- Assignment
Turn the records, from the very first line through the line with "sidebar-item-php-version: PHP版本 is", into a JSON list of strings with one string per line. Leave out blank lines.

- Supplied records
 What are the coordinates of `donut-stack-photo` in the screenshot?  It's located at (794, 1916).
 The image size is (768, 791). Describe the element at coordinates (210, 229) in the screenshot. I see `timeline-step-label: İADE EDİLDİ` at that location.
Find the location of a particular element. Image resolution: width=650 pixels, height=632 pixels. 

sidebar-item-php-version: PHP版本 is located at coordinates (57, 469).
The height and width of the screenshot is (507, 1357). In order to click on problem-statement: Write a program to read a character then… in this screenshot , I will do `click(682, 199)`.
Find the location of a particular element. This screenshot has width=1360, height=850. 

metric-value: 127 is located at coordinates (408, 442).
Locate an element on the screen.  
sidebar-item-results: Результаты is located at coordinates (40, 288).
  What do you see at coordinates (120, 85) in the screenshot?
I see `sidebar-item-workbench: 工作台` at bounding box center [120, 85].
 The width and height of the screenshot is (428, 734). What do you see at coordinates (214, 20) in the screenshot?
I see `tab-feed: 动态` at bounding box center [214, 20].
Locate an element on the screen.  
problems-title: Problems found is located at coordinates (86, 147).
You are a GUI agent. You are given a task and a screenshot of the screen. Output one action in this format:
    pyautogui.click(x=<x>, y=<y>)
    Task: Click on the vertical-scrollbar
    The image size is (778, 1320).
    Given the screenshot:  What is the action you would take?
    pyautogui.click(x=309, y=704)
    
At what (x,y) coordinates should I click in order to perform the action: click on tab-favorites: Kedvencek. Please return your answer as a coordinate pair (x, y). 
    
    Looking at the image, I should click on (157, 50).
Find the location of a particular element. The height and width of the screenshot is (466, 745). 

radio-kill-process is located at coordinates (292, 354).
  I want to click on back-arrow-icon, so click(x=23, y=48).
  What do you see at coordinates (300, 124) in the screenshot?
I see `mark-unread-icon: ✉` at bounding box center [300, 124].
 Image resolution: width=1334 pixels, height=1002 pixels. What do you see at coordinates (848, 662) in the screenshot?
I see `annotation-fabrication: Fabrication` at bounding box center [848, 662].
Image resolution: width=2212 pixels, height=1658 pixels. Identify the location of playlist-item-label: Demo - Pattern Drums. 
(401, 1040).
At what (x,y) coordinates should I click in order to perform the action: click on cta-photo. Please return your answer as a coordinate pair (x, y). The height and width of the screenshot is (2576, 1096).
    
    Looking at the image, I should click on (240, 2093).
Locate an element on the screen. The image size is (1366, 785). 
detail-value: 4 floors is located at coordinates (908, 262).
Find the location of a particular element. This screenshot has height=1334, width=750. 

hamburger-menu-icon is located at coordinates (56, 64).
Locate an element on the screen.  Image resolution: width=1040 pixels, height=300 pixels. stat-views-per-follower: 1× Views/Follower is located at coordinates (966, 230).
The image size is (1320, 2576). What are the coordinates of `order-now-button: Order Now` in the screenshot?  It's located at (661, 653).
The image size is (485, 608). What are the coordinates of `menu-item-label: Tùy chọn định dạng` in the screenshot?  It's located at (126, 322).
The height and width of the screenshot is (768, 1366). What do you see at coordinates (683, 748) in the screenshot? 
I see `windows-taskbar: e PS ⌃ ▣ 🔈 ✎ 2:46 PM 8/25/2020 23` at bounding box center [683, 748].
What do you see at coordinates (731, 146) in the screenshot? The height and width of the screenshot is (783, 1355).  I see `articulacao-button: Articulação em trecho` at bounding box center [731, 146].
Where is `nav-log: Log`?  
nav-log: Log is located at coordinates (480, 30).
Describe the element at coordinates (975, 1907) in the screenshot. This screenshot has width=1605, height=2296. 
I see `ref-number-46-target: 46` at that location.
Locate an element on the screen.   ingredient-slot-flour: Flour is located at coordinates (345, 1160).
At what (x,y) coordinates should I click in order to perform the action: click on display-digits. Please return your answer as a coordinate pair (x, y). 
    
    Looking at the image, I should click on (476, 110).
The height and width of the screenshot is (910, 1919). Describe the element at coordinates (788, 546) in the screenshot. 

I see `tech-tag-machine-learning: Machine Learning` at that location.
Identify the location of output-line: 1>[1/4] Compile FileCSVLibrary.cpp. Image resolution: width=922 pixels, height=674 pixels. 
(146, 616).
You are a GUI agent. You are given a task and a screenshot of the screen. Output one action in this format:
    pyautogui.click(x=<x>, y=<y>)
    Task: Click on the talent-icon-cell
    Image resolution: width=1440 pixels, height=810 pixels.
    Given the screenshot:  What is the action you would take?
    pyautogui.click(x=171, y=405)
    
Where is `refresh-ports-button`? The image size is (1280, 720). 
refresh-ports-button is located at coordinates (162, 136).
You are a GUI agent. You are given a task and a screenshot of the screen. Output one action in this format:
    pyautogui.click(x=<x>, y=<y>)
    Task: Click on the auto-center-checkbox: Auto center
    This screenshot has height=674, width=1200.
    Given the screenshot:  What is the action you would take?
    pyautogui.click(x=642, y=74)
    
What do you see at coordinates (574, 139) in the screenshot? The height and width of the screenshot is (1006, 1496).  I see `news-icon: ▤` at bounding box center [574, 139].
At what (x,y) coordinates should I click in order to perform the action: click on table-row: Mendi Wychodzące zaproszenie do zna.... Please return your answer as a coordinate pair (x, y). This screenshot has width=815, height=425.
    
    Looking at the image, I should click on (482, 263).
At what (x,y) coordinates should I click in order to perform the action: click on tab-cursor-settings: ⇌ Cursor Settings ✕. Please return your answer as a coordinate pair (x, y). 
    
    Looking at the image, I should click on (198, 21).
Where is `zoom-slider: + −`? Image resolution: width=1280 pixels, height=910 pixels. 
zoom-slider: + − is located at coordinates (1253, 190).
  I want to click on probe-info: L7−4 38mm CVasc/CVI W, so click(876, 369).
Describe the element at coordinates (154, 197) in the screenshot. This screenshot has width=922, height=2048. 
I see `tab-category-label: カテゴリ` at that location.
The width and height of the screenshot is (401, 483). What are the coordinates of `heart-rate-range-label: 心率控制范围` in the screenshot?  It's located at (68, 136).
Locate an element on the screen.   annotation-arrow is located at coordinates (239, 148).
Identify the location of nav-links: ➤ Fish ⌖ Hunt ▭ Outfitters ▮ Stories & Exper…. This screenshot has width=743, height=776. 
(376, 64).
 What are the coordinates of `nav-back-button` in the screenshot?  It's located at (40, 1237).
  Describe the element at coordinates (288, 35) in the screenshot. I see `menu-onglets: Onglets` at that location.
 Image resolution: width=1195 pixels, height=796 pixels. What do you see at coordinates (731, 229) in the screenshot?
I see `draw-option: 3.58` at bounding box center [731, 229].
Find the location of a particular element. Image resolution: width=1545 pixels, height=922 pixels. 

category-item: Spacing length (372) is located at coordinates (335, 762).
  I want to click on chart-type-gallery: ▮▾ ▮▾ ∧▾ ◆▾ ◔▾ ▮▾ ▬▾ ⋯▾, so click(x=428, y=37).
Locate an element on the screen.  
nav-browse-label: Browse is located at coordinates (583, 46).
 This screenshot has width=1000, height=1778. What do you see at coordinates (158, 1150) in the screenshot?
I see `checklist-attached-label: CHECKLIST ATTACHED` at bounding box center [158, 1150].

- Exercise response
[
  " What are the coordinates of `donut-stack-photo` in the screenshot?  It's located at (794, 1916).",
  " The image size is (768, 791). Describe the element at coordinates (210, 229) in the screenshot. I see `timeline-step-label: İADE EDİLDİ` at that location.",
  "Find the location of a particular element. Image resolution: width=650 pixels, height=632 pixels. ",
  "sidebar-item-php-version: PHP版本 is located at coordinates (57, 469)."
]